Same-day burial plan for Cardiff after Muslim request
A same-day burial service is being prepared for Cardiff, aimed at meeting the cultural and religious needs of mainly Muslim and Jewish communities.
Cardiff has run a next-day burial service on request since 2004, but a survey of Muslim leaders led to calls for a same-day option.
Under the proposal, a burial booked by 10.30am could happen as early as 2.30pm that day, if the paperwork is in order.
However, the service would not be restricted to a particular faith group.
The proposal would also allow anyone to report a death at a weekend or on a bank holiday.
A report to councillors says it will cost more, but this can be met from the service's £2.8m budget.
The Muslim Council of Wales has asked the council to accommodate the needs of the city's Muslims, which it estimates as 25,000.
Under Islamic law, a person must be buried as soon as possible after death.
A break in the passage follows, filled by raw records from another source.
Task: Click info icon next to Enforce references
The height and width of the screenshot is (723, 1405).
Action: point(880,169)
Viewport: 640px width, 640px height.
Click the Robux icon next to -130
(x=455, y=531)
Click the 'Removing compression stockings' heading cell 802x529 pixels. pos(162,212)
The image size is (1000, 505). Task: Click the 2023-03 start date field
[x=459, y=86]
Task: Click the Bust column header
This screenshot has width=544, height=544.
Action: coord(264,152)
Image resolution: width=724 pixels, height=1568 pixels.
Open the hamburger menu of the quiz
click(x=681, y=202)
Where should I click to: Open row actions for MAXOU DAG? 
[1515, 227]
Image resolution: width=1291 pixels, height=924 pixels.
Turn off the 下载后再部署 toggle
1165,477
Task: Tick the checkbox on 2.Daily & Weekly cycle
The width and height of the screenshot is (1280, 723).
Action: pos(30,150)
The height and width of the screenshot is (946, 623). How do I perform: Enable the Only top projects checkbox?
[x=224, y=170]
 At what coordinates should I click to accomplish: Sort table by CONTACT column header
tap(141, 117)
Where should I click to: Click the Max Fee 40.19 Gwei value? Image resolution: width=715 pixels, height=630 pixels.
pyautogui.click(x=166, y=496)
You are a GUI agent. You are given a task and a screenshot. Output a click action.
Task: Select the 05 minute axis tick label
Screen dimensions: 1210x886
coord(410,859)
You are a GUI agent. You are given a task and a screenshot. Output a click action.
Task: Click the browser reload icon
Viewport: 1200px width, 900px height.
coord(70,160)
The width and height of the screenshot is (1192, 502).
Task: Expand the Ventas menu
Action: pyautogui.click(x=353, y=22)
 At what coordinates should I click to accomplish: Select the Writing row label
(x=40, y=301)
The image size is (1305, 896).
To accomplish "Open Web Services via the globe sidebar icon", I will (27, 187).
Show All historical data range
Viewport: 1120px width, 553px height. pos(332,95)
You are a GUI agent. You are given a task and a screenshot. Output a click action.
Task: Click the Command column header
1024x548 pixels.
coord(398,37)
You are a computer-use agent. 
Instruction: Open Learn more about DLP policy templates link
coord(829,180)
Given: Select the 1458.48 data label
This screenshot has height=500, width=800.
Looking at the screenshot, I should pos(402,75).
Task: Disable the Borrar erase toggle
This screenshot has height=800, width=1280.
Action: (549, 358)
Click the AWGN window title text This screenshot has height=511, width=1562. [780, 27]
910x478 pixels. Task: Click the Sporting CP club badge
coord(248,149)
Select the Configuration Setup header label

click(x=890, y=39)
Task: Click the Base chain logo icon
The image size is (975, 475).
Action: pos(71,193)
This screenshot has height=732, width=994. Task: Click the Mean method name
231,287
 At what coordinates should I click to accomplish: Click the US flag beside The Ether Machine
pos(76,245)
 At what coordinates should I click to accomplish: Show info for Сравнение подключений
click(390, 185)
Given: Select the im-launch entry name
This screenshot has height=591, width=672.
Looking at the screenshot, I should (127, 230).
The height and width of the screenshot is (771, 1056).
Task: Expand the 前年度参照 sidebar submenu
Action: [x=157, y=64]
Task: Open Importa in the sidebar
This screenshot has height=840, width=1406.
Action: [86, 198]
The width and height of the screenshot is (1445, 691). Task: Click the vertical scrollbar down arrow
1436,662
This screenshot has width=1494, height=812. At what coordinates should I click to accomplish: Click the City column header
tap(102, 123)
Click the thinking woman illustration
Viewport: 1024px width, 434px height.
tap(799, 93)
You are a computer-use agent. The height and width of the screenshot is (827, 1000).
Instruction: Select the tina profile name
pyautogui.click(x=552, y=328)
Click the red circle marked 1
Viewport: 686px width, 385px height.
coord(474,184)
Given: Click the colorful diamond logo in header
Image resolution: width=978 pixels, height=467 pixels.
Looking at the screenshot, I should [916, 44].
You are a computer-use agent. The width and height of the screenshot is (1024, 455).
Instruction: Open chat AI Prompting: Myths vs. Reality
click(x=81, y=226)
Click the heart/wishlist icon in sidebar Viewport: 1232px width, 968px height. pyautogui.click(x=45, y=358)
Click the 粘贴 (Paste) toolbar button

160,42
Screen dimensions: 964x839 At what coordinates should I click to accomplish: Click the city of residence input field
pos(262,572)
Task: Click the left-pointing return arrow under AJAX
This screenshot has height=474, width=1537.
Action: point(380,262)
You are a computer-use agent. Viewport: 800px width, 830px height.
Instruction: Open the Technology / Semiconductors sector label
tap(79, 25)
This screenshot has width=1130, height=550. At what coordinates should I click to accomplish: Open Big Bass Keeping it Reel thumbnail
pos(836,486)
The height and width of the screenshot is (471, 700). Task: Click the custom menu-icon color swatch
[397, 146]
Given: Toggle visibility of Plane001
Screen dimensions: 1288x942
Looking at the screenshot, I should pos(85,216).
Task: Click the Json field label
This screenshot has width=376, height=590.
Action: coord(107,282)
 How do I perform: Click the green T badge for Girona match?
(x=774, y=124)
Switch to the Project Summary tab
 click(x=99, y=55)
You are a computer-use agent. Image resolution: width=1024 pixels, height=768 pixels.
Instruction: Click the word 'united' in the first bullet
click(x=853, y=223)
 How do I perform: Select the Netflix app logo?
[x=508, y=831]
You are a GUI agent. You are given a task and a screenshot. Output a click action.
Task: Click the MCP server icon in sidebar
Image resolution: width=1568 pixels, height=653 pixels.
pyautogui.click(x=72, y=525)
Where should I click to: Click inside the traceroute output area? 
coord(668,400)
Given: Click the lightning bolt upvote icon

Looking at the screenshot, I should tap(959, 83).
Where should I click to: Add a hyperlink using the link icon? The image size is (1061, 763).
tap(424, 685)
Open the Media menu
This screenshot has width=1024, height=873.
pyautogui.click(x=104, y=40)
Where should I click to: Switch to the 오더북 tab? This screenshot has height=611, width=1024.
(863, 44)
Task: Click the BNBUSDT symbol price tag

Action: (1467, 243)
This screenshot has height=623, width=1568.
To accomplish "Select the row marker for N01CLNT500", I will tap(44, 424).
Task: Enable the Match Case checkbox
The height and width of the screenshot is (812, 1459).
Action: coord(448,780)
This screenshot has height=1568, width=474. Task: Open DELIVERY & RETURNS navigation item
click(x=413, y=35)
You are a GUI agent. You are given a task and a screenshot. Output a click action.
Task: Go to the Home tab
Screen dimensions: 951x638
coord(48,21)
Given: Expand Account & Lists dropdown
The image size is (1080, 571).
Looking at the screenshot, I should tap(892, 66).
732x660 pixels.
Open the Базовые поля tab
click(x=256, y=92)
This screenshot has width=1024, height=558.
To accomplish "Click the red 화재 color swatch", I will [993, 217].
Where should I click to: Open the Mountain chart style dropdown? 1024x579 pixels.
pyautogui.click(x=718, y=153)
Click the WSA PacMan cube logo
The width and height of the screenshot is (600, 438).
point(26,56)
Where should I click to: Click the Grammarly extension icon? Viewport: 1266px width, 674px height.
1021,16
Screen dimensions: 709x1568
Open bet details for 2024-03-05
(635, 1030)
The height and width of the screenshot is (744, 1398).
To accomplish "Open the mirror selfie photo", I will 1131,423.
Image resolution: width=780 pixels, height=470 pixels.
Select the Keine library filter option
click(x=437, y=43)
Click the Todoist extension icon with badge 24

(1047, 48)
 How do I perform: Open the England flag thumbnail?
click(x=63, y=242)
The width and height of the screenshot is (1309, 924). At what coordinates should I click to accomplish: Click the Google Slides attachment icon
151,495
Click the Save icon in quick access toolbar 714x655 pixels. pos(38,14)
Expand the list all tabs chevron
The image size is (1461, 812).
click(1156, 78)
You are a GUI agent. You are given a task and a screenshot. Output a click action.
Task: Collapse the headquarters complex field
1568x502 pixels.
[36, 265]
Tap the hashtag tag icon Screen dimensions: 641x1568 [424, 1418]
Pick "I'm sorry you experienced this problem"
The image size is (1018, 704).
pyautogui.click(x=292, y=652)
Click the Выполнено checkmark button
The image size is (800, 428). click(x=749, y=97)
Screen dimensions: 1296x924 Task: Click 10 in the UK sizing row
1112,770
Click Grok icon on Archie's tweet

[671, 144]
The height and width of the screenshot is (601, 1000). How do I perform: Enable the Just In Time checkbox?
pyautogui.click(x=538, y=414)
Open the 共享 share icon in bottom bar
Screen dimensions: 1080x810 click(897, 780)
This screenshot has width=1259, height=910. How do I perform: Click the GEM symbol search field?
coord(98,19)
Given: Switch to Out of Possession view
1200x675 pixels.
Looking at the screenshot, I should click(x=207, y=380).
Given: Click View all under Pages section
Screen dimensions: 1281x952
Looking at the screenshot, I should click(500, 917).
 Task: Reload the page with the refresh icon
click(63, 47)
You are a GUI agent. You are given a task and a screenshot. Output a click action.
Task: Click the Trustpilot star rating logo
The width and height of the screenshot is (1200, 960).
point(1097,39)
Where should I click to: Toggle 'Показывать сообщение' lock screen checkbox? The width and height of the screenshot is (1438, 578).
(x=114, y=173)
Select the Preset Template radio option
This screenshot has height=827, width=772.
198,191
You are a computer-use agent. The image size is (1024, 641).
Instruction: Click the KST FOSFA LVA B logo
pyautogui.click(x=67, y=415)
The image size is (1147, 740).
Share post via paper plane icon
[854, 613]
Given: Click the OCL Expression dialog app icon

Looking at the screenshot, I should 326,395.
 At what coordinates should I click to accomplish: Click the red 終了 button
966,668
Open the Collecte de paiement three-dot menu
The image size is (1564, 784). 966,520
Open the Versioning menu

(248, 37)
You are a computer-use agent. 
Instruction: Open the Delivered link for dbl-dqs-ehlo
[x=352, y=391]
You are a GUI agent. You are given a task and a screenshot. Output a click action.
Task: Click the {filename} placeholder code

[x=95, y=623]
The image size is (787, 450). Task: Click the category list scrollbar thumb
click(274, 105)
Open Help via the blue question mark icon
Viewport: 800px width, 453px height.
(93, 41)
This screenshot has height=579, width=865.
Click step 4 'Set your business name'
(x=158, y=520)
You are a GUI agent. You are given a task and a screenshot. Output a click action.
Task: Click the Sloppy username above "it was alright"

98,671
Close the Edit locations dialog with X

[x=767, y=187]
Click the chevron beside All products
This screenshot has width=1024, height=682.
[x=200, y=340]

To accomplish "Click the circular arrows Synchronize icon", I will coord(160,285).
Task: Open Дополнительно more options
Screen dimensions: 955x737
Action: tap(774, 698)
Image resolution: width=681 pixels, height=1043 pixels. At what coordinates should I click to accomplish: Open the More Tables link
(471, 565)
This is usually no more than 24 hours later, according to the Muslim Council for Religious and Racial Harmony in the UK, with the body having been washed and shrouded in cloth.
For the past eight years, Cardiff council has operated a short notice burial arrangement whereby a funeral booking notified before noon will be conducted the following day, including weekends and some bank holidays.
Members of the council executive will consider proposals on Thursday to upgrade this to a same-day service, which would be available to anyone who asks for it.
The option would require a funeral booking to be made by 10.30am, with the legal paperwork completed by noon. Burial could then take place at an available 2.30pm or 3.30pm slot.
If approved, the same-day service would operate from April, although deaths notified to coroners would not be included.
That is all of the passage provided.